To position these fins, I first marked a centerline on the top and bottom of the tube, and a pair of marks where the fins would intersect the body. I then laid the pair on the drawing, and taped a piece of foam across them. This ensured their relative position was correct. I flipped the pair over, applied some Pro-Bond wood glue, and laid the tube onto them. After the glue had partially set, I lifted it up, checked the alignment relative to the lines on the tube, and then turned it back over until the glue had set. This process was repeated for the rear fins. The top stabilizer fin was added as on any 3/4FNC rocket.

I couldn't find a scrap piece of balsa to turn the nose cone, so I cut three rectangles from some scrap 1/8" balsa. I cut a section from the middle piece to accommodate a dowel, and glued them together, with the dowel installed. Once it was fully set, I trimmed the corners and turned the cone on a hand drill clamped in a vise. I put a small section of 10.5mm tubing over the dowel to make sure the sizing was right as I went, and used a reverse template to adjust the shape. The resulting cone looks good.
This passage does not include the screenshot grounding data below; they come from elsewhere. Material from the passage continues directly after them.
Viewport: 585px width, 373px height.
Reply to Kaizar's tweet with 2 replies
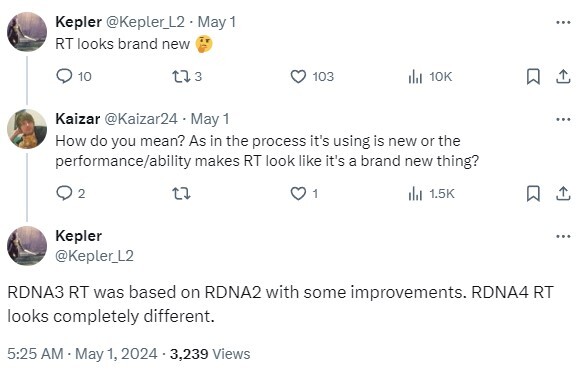64,193
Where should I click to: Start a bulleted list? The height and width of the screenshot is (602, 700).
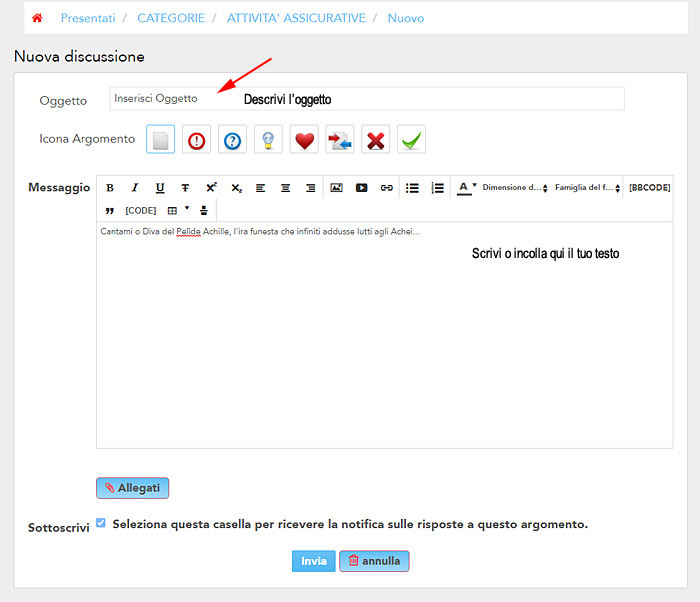(x=412, y=188)
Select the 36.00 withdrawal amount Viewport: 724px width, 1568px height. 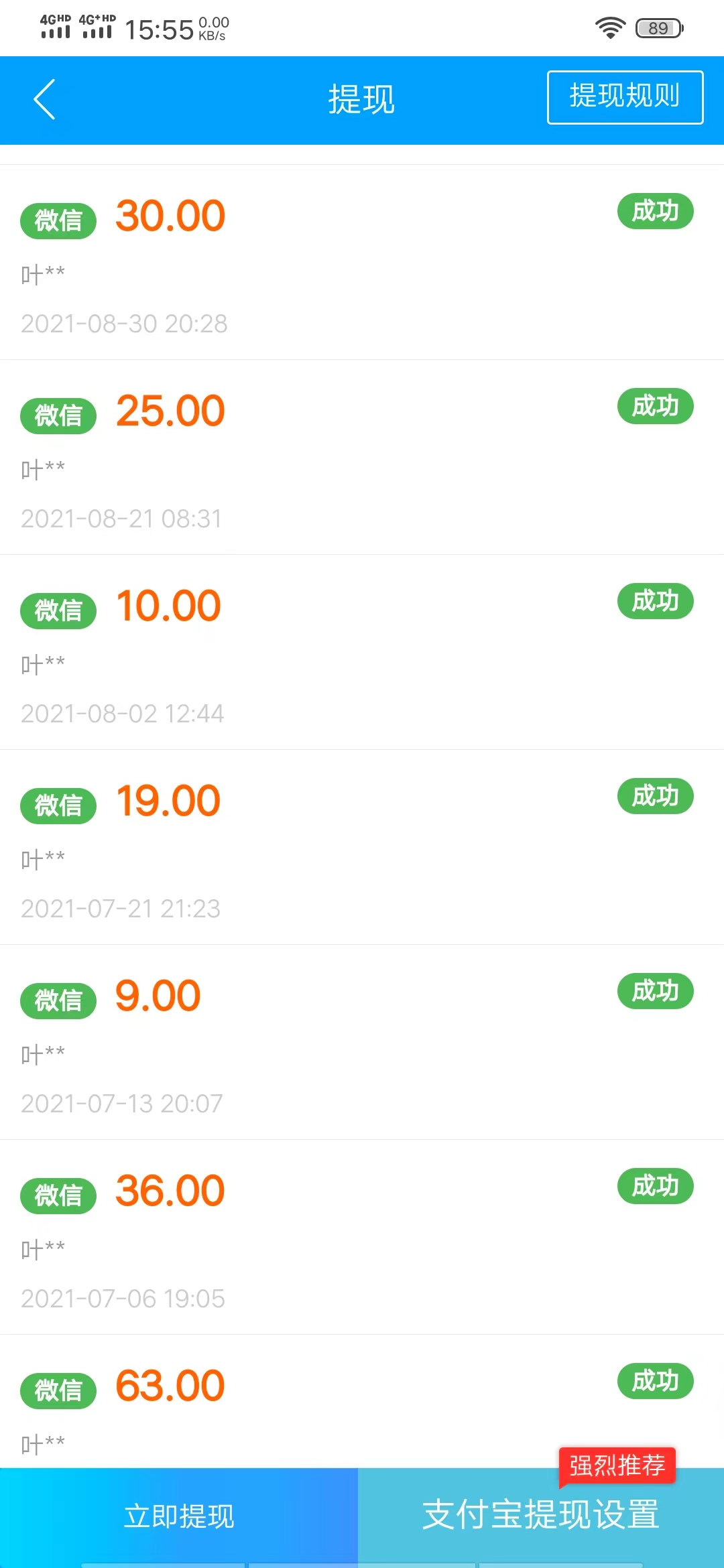pos(170,1191)
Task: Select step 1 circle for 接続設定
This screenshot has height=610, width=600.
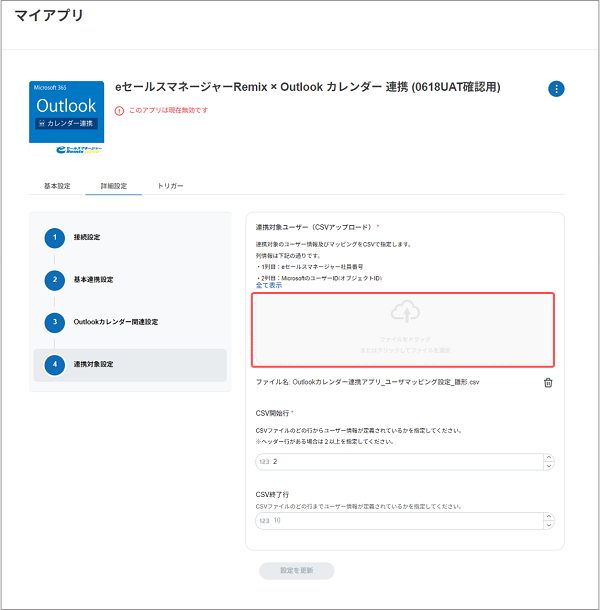Action: tap(54, 237)
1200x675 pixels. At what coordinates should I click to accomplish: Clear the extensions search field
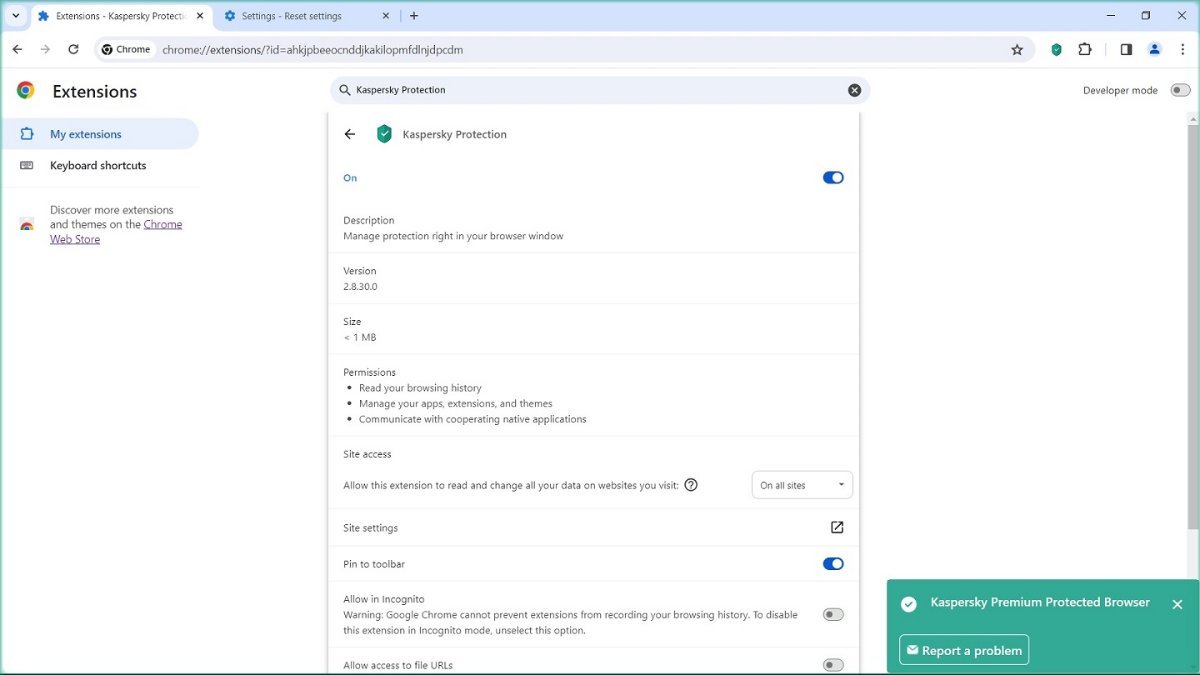[854, 90]
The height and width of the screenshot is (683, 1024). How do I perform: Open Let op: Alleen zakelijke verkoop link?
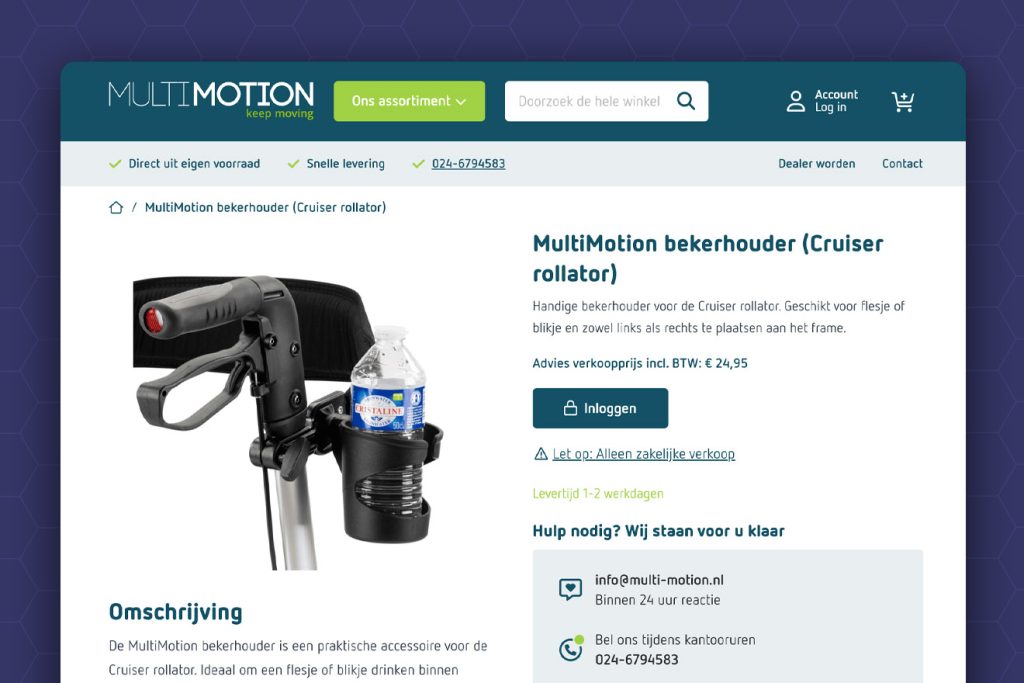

Since I have never acquired any 6mm tubing, I scrounged in my small-parts junk bin around until I found a piece of a plastic pen that fit the MMX motor perfectly. I cut two small pieces from a spent 10.5mm motor casing and trimmed the inside until they fit the plastic tube. I positioned the rear ring so that 1/8" of the motor tube hangs out the back, to simulate the nozzle on the plan. I also notched the front ring so the thin Kevlar® twine tied to the motor mount would pass through. I glued the centering rings and the Kevlar® twine to the tube using leftover epoxy from another job, along with a small chunk of a MMX motor casing to serve as a motor block.

I made the Ramjets from LOC ¼" launch lugs and turned the intake cones from 3/16" dowel. They are a little less than ½" long with only the front 1/8" exposed. I trimmed some scrap balsa to make the stand-offs and positioned the using the full sized plans and my eyeballs.
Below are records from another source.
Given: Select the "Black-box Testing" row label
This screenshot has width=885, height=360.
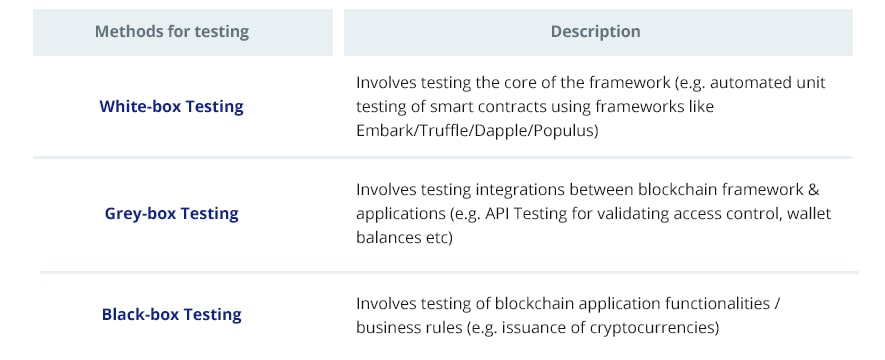Looking at the screenshot, I should click(172, 314).
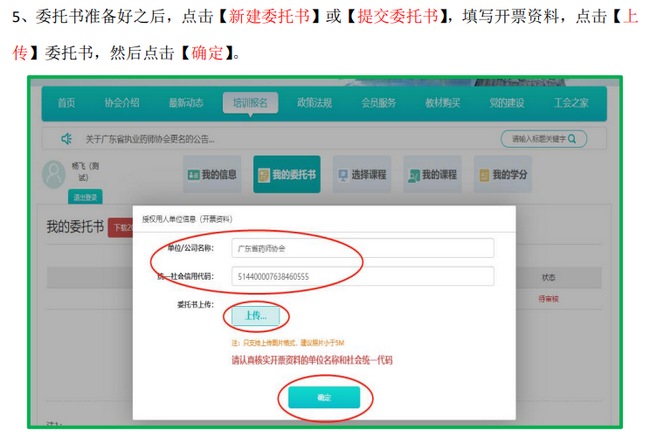This screenshot has width=650, height=438.
Task: Click the user avatar picture
Action: [x=55, y=174]

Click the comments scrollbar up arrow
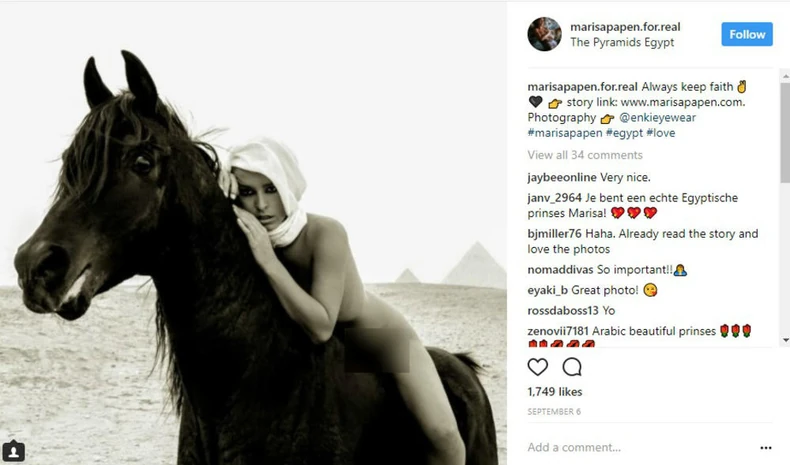(x=785, y=76)
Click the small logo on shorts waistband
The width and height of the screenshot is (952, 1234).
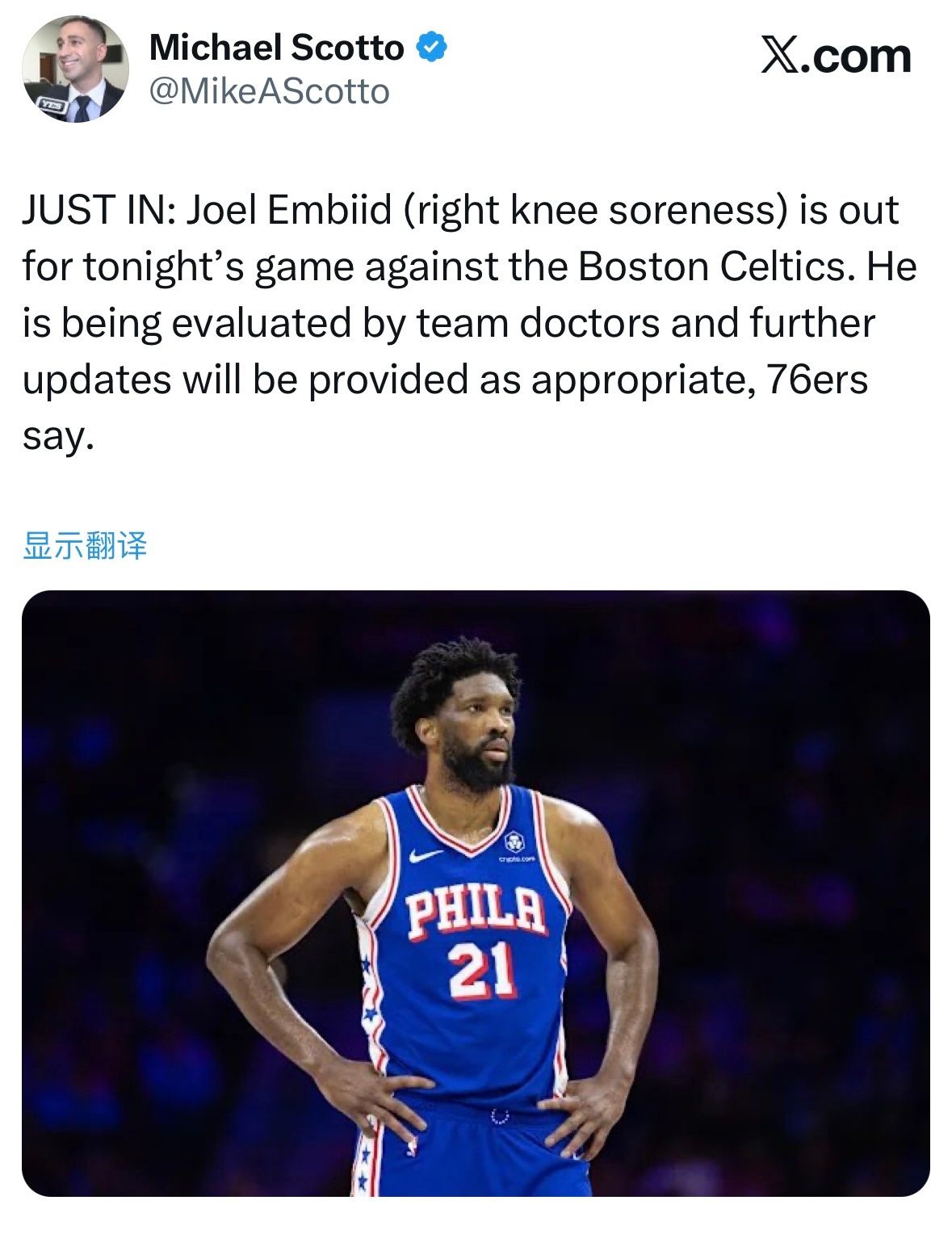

I found some 3/16" x 1/8" balsa stock and cut a 4 5/8" section for the electrical conduit that runs along the top of the rocket. This was shaped by hand, and a notch was cut out to let it slide over the rear stabilizer. (I messed up and made it about 1/8 too short, an error that wasn't noticed until is was glued on).

Micromeister also provided the CG for a stable Bomarc, and I scaled that measurement for this model. It turned out that the CG should be 4.25" from the tip of the nose. Mine was way off - hmmm, how to add weight to this small balsa cone? I decided to add a section of motor casing to the nose cone's shoulder and epoxy in some lead shot. I left about 1/8" of the dowel hanging out of the balsa cone, which served to align the casing with the shoulder. I cut a ½" piece of casing, trimmed the outer paper, added some lead shot, and capped the end with tape. The CG was now about right, and I took the model to the post office to weight it. It came in at 0.50oz (14.17g), which should make for a low flight. I then set the lead shot and the twine in some epoxy, and attached the nose weight assembly onto the cone.

I approximated the scale color scheme presented on the plans. I started with white primer, and then masked and hand-painted the black, silver, and brown areas. The stripes on the front were made with thin strips of white label material (adhesive paper). I haven't come up with any decals.

I used a 12" piece of Teflon plumber's tape as a streamer and a small ball of tape as wadding. GSE included the guts of a stock igniter, my Pratt GO-Box, and the rod from the MicroMaxx starter kit. The microBomarc flew off sideways, attaining an altitude of about 5 feet before impacting the side of my SUV.  It took two iterations to get the model stable.  It reaches the whopping altitude of around 15'.

On the plus side, this is a nice looking semi-scale model of the Bomarc. The composite fins turned out very nicely and I will consider this technique for other models. On the minus side, it is too heavy, but the motor mount and ramjets could both lightened.  In this case, scrounged components are not preferable to actual rocket parts.  I suggest you visit BMS or FlisKits before building yours.